Personally, I feel the key is in attempting to learn without comparing ourselves with others. To engage in comparison only with ourselves. To focus on how we keep getting better and encouraging ourselves as we continue to learn and grow. To insulate ourselves from needing to be as good as, as pretty as, as strong as, as smart as, as rich as, as lettered as, or as fashionable as, other people by shifting the inner narrative just a tick. 


One of the greatest things that I have learned personally from my study of Islam is the expression “mashallah.” Its literal translation means “God willed it.” But its traditional use is a term of congratulations towards someone else for an achievement or success, sometimes against truly unfavorable odds. To say mashallah is an act against the feelings of envy. 


Personally, I feel that it is the perfect antidote when used as a trained reflexive response to feelings of worthlessness or inadequacy as compared to other people. Whenever I am feeling inadequate to someone else’s success, it is my intent to shift my inner narrative to that of congratulations for them rather than deprecation of myself. 


As it was described to me, mashallah acts like a prayer that tells the angels to include us in the loop of the successful person's joy. The alternative is an inner resentment that pinches us off from it. 

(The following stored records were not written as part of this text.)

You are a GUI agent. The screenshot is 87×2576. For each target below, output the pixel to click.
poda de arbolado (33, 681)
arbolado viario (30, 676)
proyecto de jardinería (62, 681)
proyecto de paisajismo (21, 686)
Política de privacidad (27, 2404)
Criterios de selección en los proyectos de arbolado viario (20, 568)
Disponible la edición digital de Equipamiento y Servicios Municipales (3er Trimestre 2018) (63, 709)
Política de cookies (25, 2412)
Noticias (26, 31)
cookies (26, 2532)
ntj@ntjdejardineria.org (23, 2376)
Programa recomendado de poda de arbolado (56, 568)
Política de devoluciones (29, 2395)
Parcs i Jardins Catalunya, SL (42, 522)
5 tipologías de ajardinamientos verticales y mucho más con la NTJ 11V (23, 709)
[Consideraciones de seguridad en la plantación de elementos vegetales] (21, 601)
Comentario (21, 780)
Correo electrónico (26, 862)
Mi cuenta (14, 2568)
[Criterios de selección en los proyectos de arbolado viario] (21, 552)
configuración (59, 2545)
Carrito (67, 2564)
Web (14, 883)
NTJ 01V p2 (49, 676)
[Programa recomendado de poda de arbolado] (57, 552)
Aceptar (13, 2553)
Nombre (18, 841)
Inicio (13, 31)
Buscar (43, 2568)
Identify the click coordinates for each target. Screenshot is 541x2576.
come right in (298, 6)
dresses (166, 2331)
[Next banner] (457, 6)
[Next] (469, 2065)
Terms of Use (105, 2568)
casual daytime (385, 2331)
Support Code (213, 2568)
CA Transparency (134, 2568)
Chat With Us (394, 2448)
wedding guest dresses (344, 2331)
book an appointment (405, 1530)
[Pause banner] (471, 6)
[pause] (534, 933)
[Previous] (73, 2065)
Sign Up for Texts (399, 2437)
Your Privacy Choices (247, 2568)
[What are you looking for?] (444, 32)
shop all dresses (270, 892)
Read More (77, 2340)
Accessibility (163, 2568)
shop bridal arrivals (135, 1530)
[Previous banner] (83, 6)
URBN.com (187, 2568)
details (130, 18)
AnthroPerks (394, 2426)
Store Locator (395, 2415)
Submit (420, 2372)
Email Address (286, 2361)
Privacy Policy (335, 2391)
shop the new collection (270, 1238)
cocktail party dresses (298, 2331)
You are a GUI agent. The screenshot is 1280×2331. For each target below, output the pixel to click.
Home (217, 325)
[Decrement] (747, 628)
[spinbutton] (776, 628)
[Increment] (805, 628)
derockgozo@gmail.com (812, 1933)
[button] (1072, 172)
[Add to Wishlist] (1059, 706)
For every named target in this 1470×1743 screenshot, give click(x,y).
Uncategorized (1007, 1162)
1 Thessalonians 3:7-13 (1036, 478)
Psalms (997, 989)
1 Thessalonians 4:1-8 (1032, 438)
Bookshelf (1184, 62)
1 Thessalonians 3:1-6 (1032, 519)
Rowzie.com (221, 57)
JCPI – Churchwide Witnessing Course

I found this to be an earth-shattering thought, really. And it ties in with what others have said regarding the law of attraction. We have to be thinking and feeling in the direction of where we wish to go in order to get there, not sulking about where we are. 


So, spend less time on social media and eschew the desire to compare yourself with others. Congratulate their successes, not with just your words but your heart. You’ll find that in doing so, you’ll not just feel better, you’ll be better.